To handle these issues, we took the following steps:

  1. Held a hackfest (intensive technical implementation and coding session) for Desktop Bridge.
  2. Discussed issues related to running a UWP app of Hagaki Sakka.
  3. Published a UWP app to the Windows Store.

Holding a hackfest for Desktop Bridge

The hackfest procedure was as follows:

  1. Conduct a session on how to use the Desktop App Converter (DAC) and Windows SDK tools.
  2. Provide a sample of an app to convert.
  3. If an issue arises, discuss and decide how to solve it.
  4. As required, provide new sample code of script.

Hackfest 1

Hackfest 2

Hackfest 3

Following are some questions/issues along with answers/solutions that came up during our discussion.

  • How do you determine process type?

    We provide sample code.

  • How do you use the C/C++ runtime library?

    See information in the section Your app is linking C runtime libraries (CRT) in an unsupported manner. If using previous versions of Visual Studio or other tools, please use the static link option.

  • How do you use the custom fonts?

    You can use the custom fonts with an app bundle. On the Windows 10 Anniversary Update, the custom fonts can’t be shared with other applications. When the Creators Update is available, you can use the SharedFonts element.
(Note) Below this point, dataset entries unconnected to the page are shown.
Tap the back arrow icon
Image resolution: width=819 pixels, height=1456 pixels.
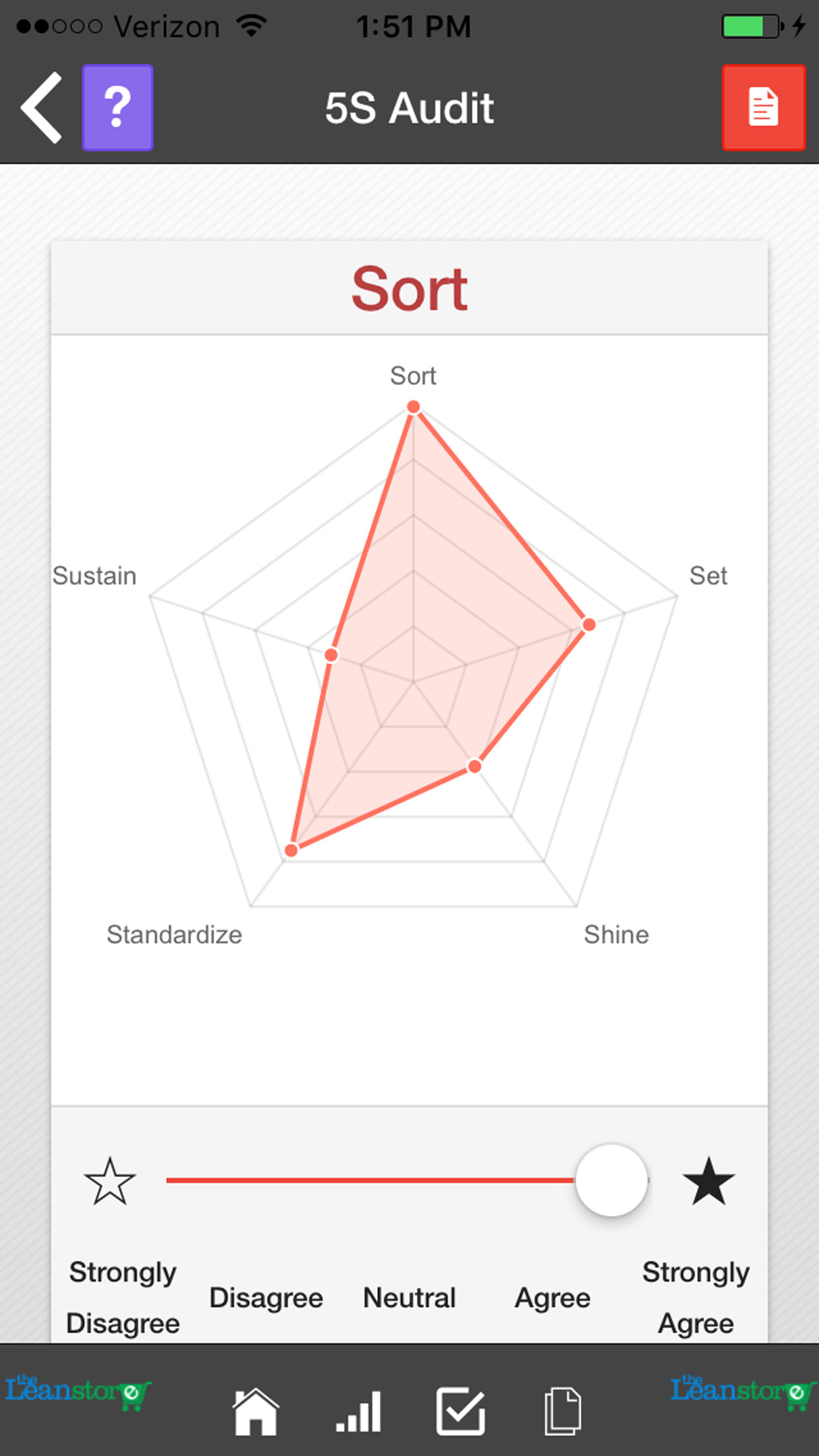point(42,107)
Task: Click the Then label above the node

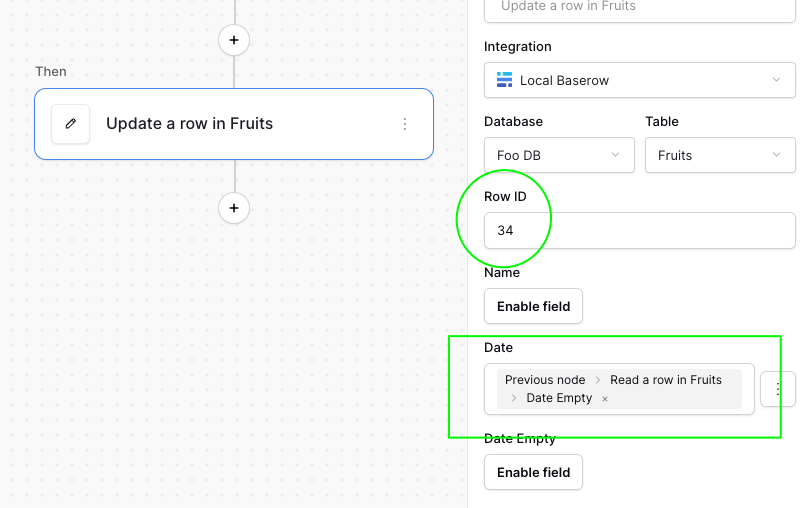Action: [x=51, y=72]
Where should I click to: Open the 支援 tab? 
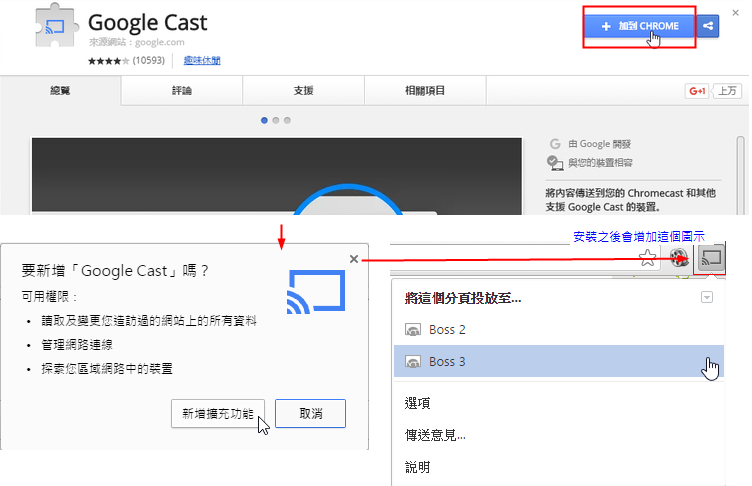[x=304, y=90]
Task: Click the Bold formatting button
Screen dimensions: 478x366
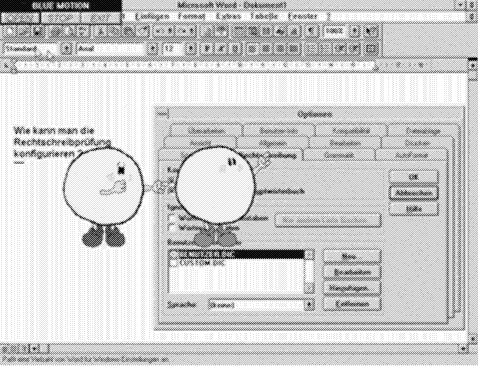Action: [207, 49]
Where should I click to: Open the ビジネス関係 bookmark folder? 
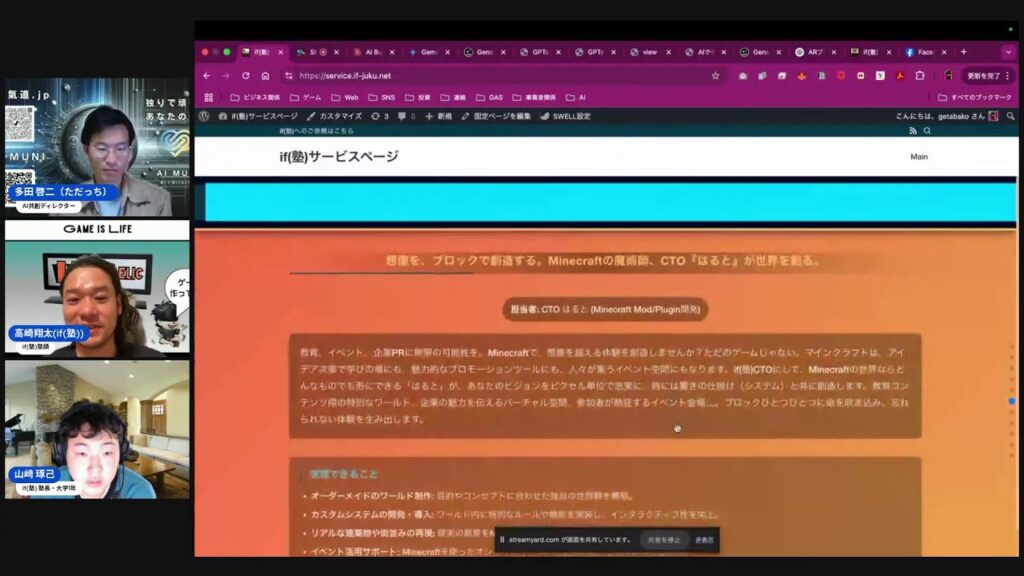pos(256,98)
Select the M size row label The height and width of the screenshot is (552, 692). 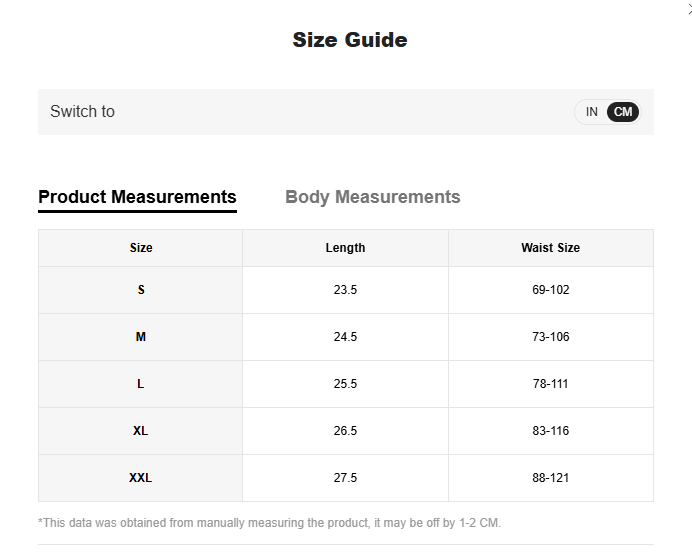[141, 337]
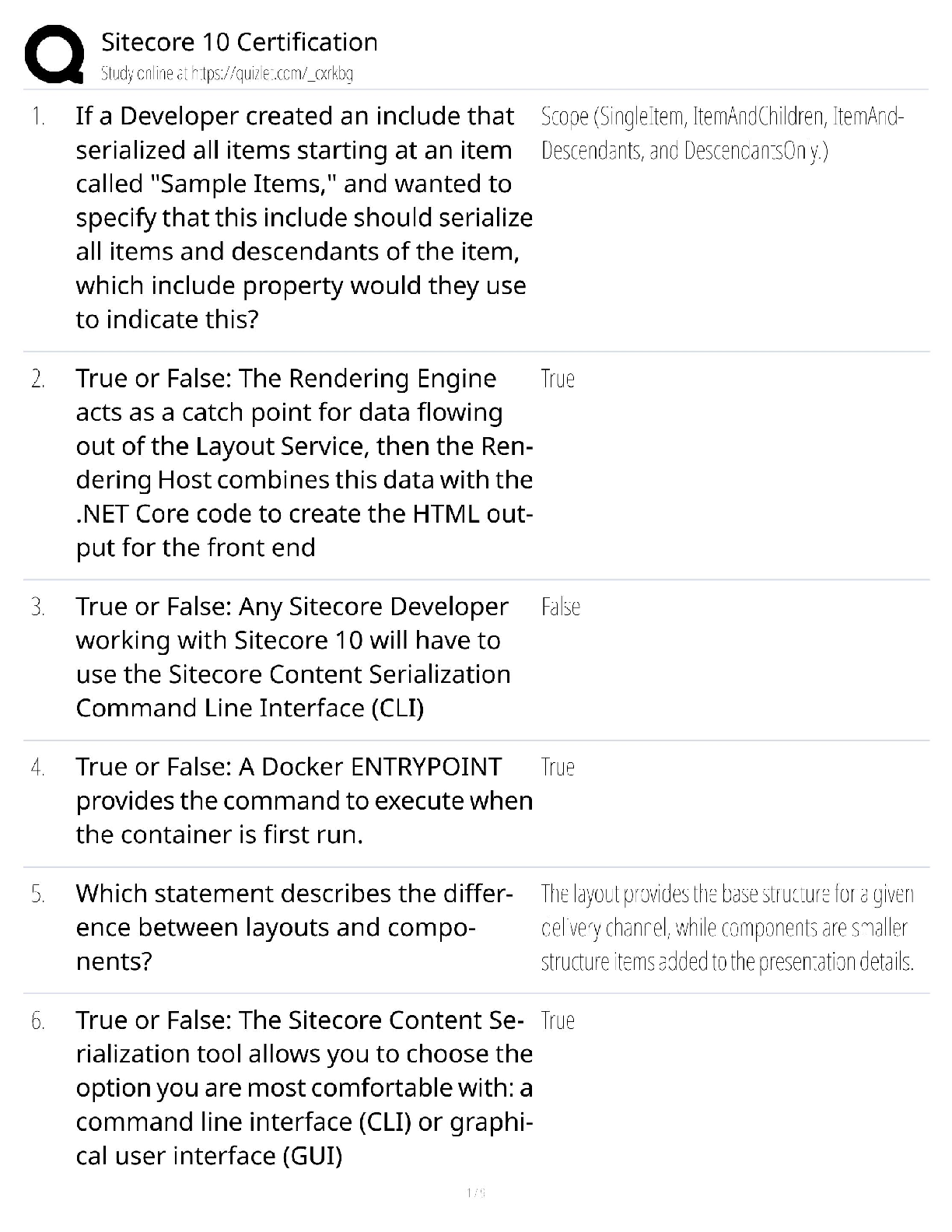Image resolution: width=952 pixels, height=1232 pixels.
Task: Click the number 3 list marker
Action: coord(37,607)
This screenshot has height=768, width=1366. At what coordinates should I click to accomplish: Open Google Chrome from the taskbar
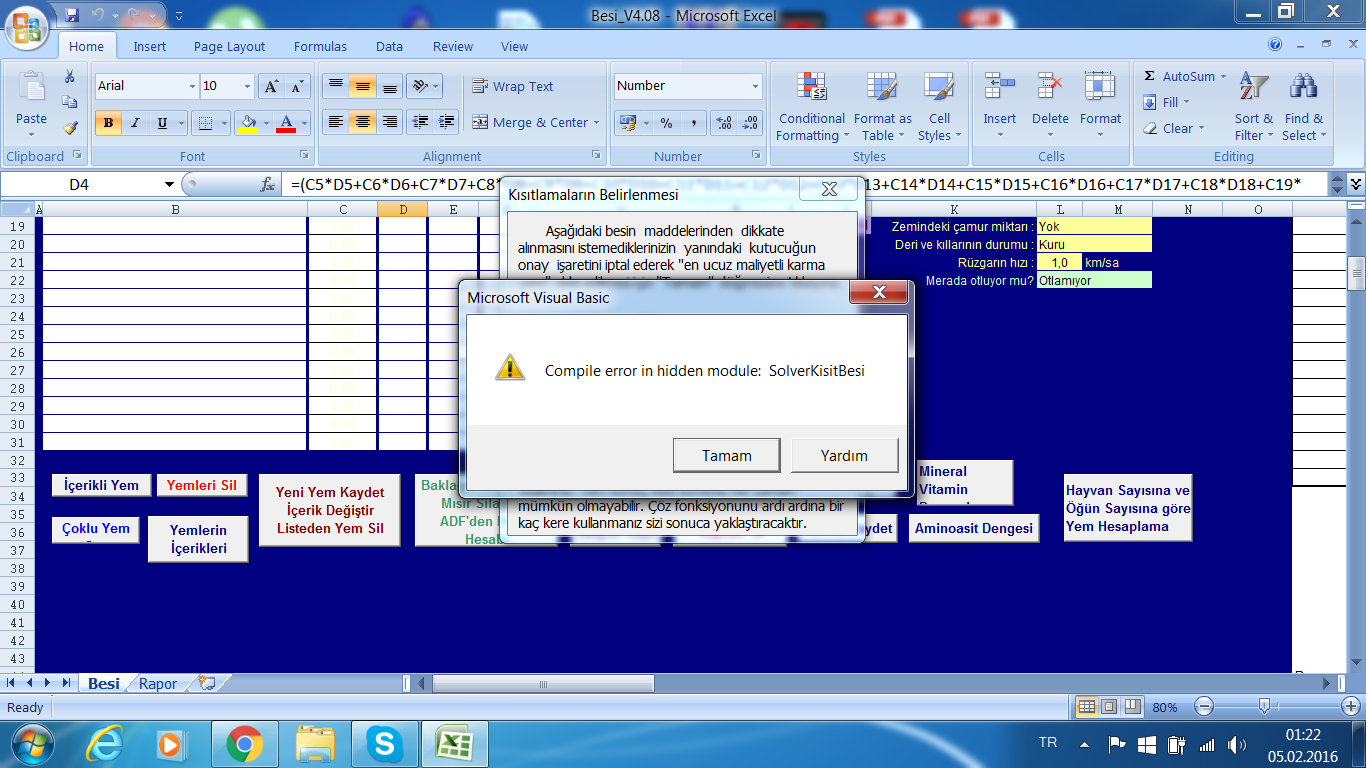pos(244,743)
  • How do you use the appx symbol package?

    For a useful crash report, you need to upload the appx symbol package. For more information, see How to use the appx symbol package.

  • How do you use a different executable per file extension?

    You can use an Executable attribute of the uap3:Extension element. For more information, see How to use file extension settings.

  • How do you use the shell extension?

    On Anniversary Update, you can’t use the shell extension, so you need to remove it. When the Creators Update is released, the Desktop Bridge will support the shell handler, such as the preview handler, thumbnail handler, and property handler. You must use Desktop App Converter v2.0.2 or higher.

  • How do you use Windows Runtime API with minimum impact to the existing code?

    We recommended using the Win32 dynamic link library (DLL) to encapsulate Windows Runtime API code. Here is the DLL sample.

  • What do you do when you can’t create the appx package by using Visual Studio?

    When using the JavaScript project template, Visual Studio reported an error associated with the storeassociation.xml. Hence, we advised on deleting the storeassociation.xml file from this project.

Publishing a UWP app to the Windows Store

Special thanks to Kazuki Tsuguma (the Microsoft App Consultant), who helped us publish the UWP app by teaching us the publishing process. As a result, the package is now available in the Windows Store. During the publishing process, we received a few questions about certificate criteria, so we then gave advice.

Windows Store


App1


App2


App3


App4


Conclusion

RootPro successfully converted the Hagaki Sakka app to the Universal Windows Platform. They are expecting to have a broader customer reach with the Windows Store and enhanced usability with additional functions. Following is a quote from our customer.

“As more and more users use Windows 10, we expected that application downloads from Windows Store would also increase. Therefore, we considered distributing our Hagaki Sakka software through Windows Store, but we originally thought it would be difficult because Hagaki Sakka is developed with MFC, using Visual Studio 2015.”

“The Desktop App Converter really met our needs. We needed to do a couple of minor changes to the program, but other than that, we only needed to audit the XML file in the AppX package. The Microsoft team helped convert and put the app in the Windows Store. Now we see the benefits of distribution through the Windows Store, both for developers and users.” —Tomoo Kimura, RootPro, General Manager

Opportunities going forward

RootPro now has the app ready for the Windows Store, and plans to support the shell extension and custom fonts in the next version.